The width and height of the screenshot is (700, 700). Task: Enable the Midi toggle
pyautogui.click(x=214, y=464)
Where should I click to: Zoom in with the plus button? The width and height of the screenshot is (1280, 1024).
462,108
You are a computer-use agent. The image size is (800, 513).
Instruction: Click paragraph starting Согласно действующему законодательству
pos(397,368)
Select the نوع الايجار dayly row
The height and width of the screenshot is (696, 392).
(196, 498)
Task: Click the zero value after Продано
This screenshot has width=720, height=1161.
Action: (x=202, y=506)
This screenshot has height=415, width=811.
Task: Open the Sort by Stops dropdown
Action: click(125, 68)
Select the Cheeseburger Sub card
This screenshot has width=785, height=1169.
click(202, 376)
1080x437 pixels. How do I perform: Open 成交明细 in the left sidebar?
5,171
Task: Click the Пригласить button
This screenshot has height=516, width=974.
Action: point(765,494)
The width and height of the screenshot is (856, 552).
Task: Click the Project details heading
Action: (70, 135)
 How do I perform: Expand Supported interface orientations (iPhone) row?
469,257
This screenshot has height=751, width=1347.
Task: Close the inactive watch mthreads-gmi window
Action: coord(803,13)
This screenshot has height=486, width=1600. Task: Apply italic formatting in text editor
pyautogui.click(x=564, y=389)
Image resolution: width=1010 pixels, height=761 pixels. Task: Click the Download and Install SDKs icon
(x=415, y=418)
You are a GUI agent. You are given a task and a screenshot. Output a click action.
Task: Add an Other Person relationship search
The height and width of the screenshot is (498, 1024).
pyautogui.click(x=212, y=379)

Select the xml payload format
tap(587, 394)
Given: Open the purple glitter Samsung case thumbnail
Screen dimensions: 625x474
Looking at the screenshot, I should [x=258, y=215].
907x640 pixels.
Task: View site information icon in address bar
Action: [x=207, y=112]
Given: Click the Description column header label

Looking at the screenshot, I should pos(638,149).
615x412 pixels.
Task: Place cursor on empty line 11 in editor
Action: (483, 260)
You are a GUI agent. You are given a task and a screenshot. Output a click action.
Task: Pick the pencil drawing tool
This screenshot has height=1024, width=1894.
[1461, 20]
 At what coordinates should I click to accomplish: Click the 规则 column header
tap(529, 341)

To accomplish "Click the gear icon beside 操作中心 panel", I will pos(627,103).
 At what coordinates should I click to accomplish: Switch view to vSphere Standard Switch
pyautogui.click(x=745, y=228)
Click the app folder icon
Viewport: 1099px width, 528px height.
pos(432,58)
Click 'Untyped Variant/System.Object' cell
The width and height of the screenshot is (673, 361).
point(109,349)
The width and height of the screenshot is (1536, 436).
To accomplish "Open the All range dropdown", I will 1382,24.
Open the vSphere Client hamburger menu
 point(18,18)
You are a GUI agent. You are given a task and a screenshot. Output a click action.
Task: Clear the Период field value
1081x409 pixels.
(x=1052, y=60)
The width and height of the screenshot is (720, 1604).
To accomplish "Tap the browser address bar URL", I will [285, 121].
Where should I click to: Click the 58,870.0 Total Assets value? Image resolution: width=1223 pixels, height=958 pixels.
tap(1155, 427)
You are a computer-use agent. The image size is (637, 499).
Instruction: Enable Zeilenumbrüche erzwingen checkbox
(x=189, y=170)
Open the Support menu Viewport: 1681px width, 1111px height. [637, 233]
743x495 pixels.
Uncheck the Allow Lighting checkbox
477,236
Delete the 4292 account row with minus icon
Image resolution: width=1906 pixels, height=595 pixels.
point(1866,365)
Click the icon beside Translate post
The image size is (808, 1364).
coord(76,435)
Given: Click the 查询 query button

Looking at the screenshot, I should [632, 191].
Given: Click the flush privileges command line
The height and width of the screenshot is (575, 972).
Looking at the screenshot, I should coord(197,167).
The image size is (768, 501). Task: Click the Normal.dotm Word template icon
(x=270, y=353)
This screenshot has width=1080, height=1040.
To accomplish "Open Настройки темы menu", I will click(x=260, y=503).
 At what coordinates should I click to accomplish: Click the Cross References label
◆ ◆ ◆ ◆ ◆
TASK GOAL: Copy every line of the listing that contains the word "computer".

FINISHED TASK:
You are a computer-use agent. The image size is (800, 513).
You are a computer-use agent. The image size is (637, 499).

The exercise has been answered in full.